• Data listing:
══════════
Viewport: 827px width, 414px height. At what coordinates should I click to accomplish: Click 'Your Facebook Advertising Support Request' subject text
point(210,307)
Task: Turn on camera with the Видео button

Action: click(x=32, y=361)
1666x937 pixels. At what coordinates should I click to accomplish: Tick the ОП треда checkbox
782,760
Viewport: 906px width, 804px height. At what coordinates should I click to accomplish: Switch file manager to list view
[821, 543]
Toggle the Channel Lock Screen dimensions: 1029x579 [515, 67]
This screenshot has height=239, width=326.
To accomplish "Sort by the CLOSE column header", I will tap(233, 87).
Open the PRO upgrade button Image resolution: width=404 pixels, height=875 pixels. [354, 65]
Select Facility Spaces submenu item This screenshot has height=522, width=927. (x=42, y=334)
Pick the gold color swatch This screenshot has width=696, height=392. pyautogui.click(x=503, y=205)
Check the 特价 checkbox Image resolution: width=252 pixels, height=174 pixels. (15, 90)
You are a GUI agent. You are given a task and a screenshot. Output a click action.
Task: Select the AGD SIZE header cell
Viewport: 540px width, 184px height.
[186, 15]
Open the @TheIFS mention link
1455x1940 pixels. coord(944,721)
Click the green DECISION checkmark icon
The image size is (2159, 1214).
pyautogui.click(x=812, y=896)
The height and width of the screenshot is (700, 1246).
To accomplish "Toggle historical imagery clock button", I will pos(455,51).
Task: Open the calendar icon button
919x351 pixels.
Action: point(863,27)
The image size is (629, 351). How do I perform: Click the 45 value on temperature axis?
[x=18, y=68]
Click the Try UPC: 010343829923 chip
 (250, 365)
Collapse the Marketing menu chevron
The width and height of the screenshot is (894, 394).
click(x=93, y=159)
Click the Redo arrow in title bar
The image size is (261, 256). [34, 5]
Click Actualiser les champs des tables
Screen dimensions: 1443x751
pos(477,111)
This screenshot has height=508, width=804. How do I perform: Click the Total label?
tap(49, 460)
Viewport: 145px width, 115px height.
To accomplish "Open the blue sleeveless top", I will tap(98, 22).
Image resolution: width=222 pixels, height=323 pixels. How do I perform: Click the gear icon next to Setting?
══════════
• Problem description: Output every line of the Data listing above verbatim, from the first entry through the last.

• Correct result:
Viewport: 827px width, 414px height. At what coordinates should I click to accomplish: Click 'Your Facebook Advertising Support Request' subject text
point(210,307)
Task: Turn on camera with the Видео button

Action: click(x=32, y=361)
1666x937 pixels. At what coordinates should I click to accomplish: Tick the ОП треда checkbox
782,760
Viewport: 906px width, 804px height. At what coordinates should I click to accomplish: Switch file manager to list view
[821, 543]
Toggle the Channel Lock Screen dimensions: 1029x579 [515, 67]
This screenshot has height=239, width=326.
To accomplish "Sort by the CLOSE column header", I will tap(233, 87).
Open the PRO upgrade button Image resolution: width=404 pixels, height=875 pixels. [354, 65]
Select Facility Spaces submenu item This screenshot has height=522, width=927. (x=42, y=334)
Pick the gold color swatch This screenshot has width=696, height=392. pyautogui.click(x=503, y=205)
Check the 特价 checkbox Image resolution: width=252 pixels, height=174 pixels. (15, 90)
You are a GUI agent. You are given a task and a screenshot. Output a click action.
Task: Select the AGD SIZE header cell
Viewport: 540px width, 184px height.
[186, 15]
Open the @TheIFS mention link
1455x1940 pixels. coord(944,721)
Click the green DECISION checkmark icon
The image size is (2159, 1214).
pyautogui.click(x=812, y=896)
The height and width of the screenshot is (700, 1246).
To accomplish "Toggle historical imagery clock button", I will pos(455,51).
Task: Open the calendar icon button
919x351 pixels.
Action: point(863,27)
The image size is (629, 351). How do I perform: Click the 45 value on temperature axis?
[x=18, y=68]
Click the Try UPC: 010343829923 chip
 (250, 365)
Collapse the Marketing menu chevron
The width and height of the screenshot is (894, 394).
click(x=93, y=159)
Click the Redo arrow in title bar
The image size is (261, 256). [34, 5]
Click Actualiser les champs des tables
Screen dimensions: 1443x751
pos(477,111)
This screenshot has height=508, width=804. How do I perform: Click the Total label?
tap(49, 460)
Viewport: 145px width, 115px height.
To accomplish "Open the blue sleeveless top", I will tap(98, 22).
Image resolution: width=222 pixels, height=323 pixels. How do I perform: Click the gear icon next to Setting?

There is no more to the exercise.